### PROBLEM TO SOLVE:
Check each statement against the Tcell post below and answer yes or no, quoting the words from the post that settle it: (a) Tcell converts the user's key strokes from their native locale to UTF-8. (b) GB18030 has a smaller repertoire than UTF-8. (c) When the terminal has no match for a Unicode drawing character, Tcell drops that character.

### QUOTED TEXT:
-=-=-=-=-

Fun with terminals, character sets, Unicode, and Go

As part of my recent work on Tcell, I've recently added some pretty cool functionality for folks who want to have applications that can work reasonably in many different locales.

For example, if your terminal is running in UTF-8, you can access a huge repertoire of glyphs / characters.

But if you're running in a non-UTF-8 terminal, such as an older ISO 8859-1 (Latin1) or KOI8-R (Russian) locale, you might have problems.  Your terminal won't be able to display UTF-8, and your key strokes will probably be reported to the application using some 8-bit variant that is incompatible with UTF-8.  (For ASCII characters, everything will work, but if you want to enter a different character, like Я (Russian for "ya"), you're going to have difficulties.

If you work on the console of your operating system, you probably have somewhere around 220 characters to play with.  You're going to miss some of those glyphs.

Go of course works with UTF-8 natively.  Which is just awesome.

Until you have to work in one of these legacy environments.   And some of the environments are not precisely "legacy".  (GB18030 has the same repertoire as UTF-8, but uses a different encoding scheme and is legally mandatory within China.)

If you use Tcell for your application's user interface, this is now "fixed".

Tcell will attempt to convert to characters that the user's terminal understands on output, provided the user's environment variables are set properly ($LANG, $LC_ALL, $LC_CTYPE, per POSIX).  It will also convert the user's key strokes from your native locale to UTF-8.  This means that YOU, the application developer, can just worry about UTF-8, and skip the rest.  (Unless you want to add new Encodings, which is entirely possible.)

Tcell even goes further.

It will use the alternate character set (ACS) to convert Unicode drawing characters to the characters supported by the terminal, if they exist -- or to reasonable ASCII fallbacks if they don't.  (Just like ncurses!)

-=-=-=-=-

### MATERIAL:
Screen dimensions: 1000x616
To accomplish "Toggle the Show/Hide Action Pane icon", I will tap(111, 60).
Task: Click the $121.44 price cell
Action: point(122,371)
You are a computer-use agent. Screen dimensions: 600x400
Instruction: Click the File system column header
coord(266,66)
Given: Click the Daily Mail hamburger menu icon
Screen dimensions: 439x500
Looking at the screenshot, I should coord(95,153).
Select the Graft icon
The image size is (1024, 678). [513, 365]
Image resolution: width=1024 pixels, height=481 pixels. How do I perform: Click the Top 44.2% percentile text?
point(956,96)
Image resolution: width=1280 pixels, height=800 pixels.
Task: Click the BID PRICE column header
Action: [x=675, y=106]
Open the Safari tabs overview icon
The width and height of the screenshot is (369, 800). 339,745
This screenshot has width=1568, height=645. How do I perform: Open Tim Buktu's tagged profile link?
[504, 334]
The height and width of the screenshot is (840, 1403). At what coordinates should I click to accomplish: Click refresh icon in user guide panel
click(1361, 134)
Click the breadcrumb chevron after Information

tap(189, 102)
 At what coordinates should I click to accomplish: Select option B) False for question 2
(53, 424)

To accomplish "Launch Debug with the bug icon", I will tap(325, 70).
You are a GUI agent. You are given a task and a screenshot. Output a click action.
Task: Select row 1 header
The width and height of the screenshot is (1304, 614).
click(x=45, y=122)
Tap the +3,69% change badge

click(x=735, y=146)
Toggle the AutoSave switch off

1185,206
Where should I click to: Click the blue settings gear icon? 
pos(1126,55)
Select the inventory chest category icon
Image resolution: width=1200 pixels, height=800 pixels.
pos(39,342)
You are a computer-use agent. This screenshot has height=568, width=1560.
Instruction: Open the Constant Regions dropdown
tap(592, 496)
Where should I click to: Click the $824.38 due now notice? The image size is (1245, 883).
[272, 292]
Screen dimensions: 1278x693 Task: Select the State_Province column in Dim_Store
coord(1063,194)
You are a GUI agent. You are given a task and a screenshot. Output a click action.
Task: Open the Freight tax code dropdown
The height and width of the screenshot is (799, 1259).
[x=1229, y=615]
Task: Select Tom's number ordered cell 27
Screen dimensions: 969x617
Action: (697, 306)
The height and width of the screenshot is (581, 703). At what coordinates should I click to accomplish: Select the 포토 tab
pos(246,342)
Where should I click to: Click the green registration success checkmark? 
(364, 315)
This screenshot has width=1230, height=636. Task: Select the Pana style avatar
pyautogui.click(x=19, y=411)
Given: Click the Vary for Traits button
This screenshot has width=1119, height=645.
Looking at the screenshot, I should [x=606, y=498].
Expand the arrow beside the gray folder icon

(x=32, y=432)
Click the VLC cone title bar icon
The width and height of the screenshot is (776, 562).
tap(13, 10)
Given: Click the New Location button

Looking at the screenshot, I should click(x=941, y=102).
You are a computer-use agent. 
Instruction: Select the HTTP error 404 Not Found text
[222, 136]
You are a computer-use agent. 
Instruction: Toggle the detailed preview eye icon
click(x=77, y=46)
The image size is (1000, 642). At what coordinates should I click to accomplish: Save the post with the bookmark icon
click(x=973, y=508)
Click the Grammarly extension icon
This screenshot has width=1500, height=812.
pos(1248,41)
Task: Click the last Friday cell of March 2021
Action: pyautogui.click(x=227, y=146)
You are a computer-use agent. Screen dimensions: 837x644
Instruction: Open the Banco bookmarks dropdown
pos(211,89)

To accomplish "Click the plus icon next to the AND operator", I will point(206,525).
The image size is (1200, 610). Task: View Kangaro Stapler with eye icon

-=-=-=-=-

### SOLUTION:
(a) Yes: "It will also convert the user's key strokes from your native locale to UTF-8."
(b) No: "GB18030 has the same repertoire as UTF-8, but uses a different encoding scheme"
(c) No: "or to reasonable ASCII fallbacks if they don't."